Instruction:
Print the records from their first line up to and including the line that contains "Looking at the screenshot, I should (x=554, y=78).". Reproduce each of those lines without alteration.

Excerpted records:
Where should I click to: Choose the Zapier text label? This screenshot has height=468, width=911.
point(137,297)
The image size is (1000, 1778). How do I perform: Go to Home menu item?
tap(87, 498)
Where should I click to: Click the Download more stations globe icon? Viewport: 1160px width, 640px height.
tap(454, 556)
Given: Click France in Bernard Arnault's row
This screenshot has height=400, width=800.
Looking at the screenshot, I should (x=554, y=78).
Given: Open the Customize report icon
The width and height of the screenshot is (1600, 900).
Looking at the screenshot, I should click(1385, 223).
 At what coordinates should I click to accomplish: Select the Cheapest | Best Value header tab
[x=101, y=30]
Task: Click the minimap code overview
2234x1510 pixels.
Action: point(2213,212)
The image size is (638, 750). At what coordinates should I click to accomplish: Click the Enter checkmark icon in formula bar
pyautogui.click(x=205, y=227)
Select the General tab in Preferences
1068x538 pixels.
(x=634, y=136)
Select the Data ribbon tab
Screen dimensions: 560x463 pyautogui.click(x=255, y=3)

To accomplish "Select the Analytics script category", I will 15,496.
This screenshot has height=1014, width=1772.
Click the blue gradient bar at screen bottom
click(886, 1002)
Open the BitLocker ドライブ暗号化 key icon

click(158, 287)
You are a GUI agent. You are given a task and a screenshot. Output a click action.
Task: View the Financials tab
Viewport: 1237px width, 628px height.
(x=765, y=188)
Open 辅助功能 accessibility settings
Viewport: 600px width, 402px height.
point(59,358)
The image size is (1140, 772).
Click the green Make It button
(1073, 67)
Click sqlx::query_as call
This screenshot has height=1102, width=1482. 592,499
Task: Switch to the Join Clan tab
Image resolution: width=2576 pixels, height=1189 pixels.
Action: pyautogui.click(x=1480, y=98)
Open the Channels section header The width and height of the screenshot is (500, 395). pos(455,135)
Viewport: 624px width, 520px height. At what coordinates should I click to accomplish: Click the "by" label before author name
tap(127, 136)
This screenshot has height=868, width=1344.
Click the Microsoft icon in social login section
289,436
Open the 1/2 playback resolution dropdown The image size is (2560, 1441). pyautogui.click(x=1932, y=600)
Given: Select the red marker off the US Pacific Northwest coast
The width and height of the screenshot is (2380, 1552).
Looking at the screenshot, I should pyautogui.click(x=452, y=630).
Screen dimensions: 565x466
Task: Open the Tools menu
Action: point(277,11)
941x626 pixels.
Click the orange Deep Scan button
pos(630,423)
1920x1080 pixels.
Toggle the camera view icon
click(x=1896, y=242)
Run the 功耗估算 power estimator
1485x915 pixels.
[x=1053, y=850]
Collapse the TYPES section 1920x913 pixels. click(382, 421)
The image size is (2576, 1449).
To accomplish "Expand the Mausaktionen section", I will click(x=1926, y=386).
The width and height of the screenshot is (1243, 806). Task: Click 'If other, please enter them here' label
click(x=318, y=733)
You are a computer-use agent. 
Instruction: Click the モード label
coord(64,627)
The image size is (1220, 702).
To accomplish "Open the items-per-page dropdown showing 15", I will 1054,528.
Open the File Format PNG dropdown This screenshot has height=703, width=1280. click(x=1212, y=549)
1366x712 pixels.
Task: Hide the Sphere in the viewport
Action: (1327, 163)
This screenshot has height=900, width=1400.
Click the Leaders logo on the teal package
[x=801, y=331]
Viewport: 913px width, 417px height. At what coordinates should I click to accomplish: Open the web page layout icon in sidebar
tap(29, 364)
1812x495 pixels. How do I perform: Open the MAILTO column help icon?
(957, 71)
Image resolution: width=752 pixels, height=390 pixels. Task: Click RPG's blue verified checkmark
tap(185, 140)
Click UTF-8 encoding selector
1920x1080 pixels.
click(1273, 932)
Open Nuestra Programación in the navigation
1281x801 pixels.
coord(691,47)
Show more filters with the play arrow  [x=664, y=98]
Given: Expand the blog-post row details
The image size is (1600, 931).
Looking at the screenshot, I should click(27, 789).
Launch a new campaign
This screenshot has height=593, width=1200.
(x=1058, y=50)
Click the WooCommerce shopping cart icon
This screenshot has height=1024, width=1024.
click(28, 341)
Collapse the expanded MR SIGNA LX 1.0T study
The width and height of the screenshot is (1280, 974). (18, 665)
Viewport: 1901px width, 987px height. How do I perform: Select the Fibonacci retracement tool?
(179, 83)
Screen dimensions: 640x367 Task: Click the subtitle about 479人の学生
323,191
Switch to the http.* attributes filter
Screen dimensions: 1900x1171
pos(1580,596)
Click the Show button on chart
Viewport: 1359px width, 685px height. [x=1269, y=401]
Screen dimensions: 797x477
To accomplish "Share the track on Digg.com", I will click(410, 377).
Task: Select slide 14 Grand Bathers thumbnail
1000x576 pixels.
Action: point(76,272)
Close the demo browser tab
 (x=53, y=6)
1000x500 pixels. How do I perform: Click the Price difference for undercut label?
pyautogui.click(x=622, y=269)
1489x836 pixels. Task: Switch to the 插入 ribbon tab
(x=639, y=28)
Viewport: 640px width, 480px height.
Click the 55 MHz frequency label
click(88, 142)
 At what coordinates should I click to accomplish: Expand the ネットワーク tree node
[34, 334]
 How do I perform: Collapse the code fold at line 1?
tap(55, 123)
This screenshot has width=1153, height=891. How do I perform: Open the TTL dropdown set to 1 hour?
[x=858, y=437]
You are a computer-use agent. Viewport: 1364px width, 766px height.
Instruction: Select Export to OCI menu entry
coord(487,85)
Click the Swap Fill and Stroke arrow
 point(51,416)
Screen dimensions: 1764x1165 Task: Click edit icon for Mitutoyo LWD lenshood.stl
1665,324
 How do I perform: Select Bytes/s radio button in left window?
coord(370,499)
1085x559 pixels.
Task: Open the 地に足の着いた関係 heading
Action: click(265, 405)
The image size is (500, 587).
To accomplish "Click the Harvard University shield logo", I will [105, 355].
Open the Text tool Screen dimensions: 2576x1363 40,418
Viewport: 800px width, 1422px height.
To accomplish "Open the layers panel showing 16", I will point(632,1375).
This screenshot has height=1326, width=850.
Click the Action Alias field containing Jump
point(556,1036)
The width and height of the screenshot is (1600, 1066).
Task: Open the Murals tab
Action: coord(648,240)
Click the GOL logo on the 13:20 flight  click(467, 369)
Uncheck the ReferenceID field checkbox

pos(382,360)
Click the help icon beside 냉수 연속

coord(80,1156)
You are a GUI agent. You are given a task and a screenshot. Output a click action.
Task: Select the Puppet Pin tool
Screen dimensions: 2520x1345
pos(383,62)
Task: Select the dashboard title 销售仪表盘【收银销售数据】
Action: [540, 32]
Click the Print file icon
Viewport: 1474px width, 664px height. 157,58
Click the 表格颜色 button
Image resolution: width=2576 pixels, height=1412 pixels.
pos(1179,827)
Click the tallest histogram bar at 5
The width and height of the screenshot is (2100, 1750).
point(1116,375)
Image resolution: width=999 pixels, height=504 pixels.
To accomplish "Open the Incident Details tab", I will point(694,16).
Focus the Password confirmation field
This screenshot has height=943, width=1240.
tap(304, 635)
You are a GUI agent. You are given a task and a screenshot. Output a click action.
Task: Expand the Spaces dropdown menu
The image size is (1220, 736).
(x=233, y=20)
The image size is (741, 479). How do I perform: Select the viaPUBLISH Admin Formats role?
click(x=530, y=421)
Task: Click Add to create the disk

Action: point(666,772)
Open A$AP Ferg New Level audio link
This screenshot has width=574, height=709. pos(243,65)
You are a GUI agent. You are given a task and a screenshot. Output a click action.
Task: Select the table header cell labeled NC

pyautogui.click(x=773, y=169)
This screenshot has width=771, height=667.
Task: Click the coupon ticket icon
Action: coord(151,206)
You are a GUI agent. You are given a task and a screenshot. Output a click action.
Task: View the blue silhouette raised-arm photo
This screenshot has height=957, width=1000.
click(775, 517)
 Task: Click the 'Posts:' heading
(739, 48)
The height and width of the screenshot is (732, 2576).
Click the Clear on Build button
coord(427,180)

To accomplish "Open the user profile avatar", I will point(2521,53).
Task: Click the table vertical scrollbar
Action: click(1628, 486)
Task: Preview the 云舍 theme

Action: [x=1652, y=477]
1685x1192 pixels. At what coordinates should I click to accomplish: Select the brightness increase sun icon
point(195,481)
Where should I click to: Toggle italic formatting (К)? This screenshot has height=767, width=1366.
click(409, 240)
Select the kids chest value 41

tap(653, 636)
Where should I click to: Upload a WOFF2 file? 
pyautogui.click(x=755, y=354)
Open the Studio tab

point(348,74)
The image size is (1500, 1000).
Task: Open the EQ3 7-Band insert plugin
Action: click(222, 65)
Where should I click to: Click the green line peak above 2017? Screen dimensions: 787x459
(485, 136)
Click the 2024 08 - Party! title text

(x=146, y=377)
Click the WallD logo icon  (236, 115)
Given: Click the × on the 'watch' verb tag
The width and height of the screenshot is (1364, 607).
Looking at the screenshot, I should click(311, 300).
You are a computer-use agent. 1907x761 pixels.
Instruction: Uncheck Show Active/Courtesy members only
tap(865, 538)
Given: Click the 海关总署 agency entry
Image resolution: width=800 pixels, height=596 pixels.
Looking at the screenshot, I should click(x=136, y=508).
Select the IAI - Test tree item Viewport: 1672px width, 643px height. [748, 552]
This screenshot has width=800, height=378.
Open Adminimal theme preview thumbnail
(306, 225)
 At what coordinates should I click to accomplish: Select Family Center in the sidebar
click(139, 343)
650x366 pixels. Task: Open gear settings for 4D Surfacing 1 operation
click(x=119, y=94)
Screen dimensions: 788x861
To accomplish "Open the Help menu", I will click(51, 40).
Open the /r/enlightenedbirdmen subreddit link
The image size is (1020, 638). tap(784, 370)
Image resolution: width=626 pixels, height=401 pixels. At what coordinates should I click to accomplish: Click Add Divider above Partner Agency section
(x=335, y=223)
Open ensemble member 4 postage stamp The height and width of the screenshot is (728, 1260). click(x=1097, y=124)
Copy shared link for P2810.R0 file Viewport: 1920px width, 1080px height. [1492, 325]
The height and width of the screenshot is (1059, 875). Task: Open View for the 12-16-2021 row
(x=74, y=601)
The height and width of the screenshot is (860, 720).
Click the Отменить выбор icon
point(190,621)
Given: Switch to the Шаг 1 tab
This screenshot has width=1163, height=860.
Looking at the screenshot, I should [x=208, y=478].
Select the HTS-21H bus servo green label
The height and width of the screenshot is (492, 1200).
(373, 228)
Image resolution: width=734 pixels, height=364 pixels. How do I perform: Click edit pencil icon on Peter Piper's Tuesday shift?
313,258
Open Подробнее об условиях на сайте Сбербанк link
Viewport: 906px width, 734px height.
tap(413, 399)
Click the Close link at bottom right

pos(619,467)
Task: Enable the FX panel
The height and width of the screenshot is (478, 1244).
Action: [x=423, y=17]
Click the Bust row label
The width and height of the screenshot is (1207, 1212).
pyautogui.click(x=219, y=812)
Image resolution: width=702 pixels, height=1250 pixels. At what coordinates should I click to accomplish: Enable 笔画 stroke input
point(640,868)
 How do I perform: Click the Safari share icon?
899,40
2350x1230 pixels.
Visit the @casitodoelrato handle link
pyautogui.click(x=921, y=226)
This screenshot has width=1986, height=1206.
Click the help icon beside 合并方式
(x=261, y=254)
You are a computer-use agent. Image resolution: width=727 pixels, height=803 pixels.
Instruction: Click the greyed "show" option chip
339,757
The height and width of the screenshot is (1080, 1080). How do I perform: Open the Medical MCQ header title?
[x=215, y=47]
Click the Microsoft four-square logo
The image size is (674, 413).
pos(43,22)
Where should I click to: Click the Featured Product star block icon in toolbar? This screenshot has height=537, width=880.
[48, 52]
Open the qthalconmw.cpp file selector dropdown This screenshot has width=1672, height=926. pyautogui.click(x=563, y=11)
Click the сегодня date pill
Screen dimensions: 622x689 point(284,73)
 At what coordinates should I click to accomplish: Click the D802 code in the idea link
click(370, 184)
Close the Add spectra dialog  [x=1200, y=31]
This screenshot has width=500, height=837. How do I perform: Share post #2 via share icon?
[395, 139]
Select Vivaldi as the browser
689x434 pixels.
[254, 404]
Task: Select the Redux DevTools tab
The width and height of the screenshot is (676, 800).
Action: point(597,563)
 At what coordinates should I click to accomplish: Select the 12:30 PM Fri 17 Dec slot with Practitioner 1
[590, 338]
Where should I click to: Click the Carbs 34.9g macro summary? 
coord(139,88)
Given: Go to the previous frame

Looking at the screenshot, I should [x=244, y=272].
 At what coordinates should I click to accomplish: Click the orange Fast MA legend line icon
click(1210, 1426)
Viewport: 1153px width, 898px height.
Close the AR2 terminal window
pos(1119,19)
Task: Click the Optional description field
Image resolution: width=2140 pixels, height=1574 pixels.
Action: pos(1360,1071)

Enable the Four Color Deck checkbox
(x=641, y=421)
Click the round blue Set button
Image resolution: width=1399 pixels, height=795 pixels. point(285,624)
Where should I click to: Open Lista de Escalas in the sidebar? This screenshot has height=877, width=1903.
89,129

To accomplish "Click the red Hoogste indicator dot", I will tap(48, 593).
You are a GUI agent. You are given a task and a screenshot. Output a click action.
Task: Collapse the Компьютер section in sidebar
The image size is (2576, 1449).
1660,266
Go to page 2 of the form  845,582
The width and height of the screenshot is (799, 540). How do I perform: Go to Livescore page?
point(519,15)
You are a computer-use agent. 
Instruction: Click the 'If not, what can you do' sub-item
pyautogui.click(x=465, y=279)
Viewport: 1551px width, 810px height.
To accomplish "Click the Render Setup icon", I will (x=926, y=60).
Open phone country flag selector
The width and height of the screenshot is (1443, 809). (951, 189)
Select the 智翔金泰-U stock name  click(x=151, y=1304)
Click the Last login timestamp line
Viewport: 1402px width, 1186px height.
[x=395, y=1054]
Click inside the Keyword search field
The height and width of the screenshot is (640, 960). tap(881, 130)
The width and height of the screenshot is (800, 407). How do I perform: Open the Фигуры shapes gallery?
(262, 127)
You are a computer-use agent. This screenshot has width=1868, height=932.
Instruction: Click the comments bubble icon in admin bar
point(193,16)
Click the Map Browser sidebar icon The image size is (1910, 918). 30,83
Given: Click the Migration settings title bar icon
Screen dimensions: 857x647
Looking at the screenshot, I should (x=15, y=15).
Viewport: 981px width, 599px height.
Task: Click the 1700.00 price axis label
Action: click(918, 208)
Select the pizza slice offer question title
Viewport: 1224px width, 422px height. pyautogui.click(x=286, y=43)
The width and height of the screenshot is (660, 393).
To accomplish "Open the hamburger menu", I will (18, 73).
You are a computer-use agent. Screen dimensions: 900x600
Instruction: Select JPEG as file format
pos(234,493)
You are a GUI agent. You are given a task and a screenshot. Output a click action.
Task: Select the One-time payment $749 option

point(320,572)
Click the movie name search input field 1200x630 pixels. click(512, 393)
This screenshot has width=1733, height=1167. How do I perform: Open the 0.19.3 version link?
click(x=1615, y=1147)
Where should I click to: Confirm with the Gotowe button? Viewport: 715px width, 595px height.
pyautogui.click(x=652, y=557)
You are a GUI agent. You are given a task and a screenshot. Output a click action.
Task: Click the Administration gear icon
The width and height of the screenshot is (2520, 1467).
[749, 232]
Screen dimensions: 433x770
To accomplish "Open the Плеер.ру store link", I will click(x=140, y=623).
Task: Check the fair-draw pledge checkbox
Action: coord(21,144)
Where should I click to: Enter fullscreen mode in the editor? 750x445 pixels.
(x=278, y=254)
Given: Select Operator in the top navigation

Reply:
Where should I click to: Choose the Zapier text label? This screenshot has height=468, width=911.
point(137,297)
The image size is (1000, 1778). How do I perform: Go to Home menu item?
tap(87, 498)
Where should I click to: Click the Download more stations globe icon? Viewport: 1160px width, 640px height.
tap(454, 556)
Given: Click France in Bernard Arnault's row
This screenshot has height=400, width=800.
Looking at the screenshot, I should (x=554, y=78).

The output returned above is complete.